— START OF DOCUMENT EXCERPT —
Author: admin  //  Category: Non Performing Real Estate

What are the Best Real Estate Investments | http://www.reimaverick.com/what-are-the-best-real-estate-investments/

Is real estate investing still the most sure fire path to wealth?

Traditional real estate has always been a much more sexy path to wealth creation for the average American than the stock market. After all, what control do you have in the stock market?

You’re essentially gambling on other companies that you know very little about or have any control over to make profitable decisions. With real estate, you are in control, and if disasters happen, insurance can cover that. Also, you can leverage real estate purchases through lenders, allowing you to obtain a $100,000 house for $10,000 and a promise to repay loans.

You cannot ask a bank to finance $90,000 on Berkshire Hathaway stock.

However, not all real estate investments are the same. Here is a list of the most common types of real estate investments and an analysis of which are the best real estate investments beginning real estate investors can take part in:

Best Real Estate Investments | Fix and Flip

What is a fix and flip: Fix and flip follows the philosophy of buying low and selling high, purchasing a distressed property in need of repair at a discount, making improvements, and selling for a profit. The lump sum of money that a fix and flipper can receive at closing can be quite a large sum, but there is also great risk associated with a fix and flip. So is this one of the best real estate investments?
— END OF DOCUMENT EXCERPT —
— START OF MATERIAL —
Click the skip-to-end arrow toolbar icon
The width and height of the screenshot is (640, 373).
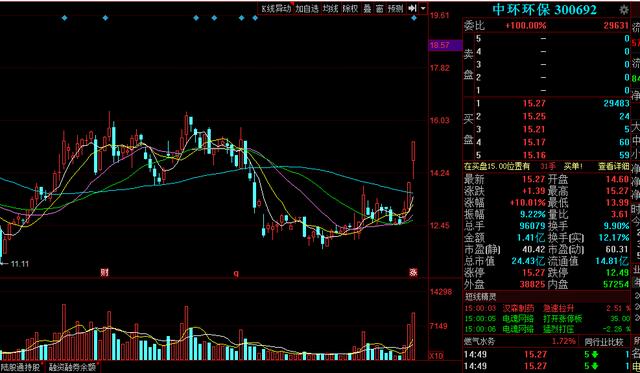[412, 8]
— END OF MATERIAL —
SET TASK A: From the real estate investing text, output the passage starting with "You cannot ask" and going on through "real estate investments?".
SET TASK B: According to the real estate investing text, what price does leverage let a buyer pay for a $100,000 house, along with a promise to repay loans?
The lines have nothing to do with the real estate investing text.

WRITTEN RESPONSE A:
You cannot ask a bank to finance $90,000 on Berkshire Hathaway stock.

However, not all real estate investments are the same. Here is a list of the most common types of real estate investments and an analysis of which are the best real estate investments beginning real estate investors can take part in:

Best Real Estate Investments | Fix and Flip

What is a fix and flip: Fix and flip follows the philosophy of buying low and selling high, purchasing a distressed property in need of repair at a discount, making improvements, and selling for a profit. The lump sum of money that a fix and flipper can receive at closing can be quite a large sum, but there is also great risk associated with a fix and flip. So is this one of the best real estate investments?

WRITTEN RESPONSE B: $10,000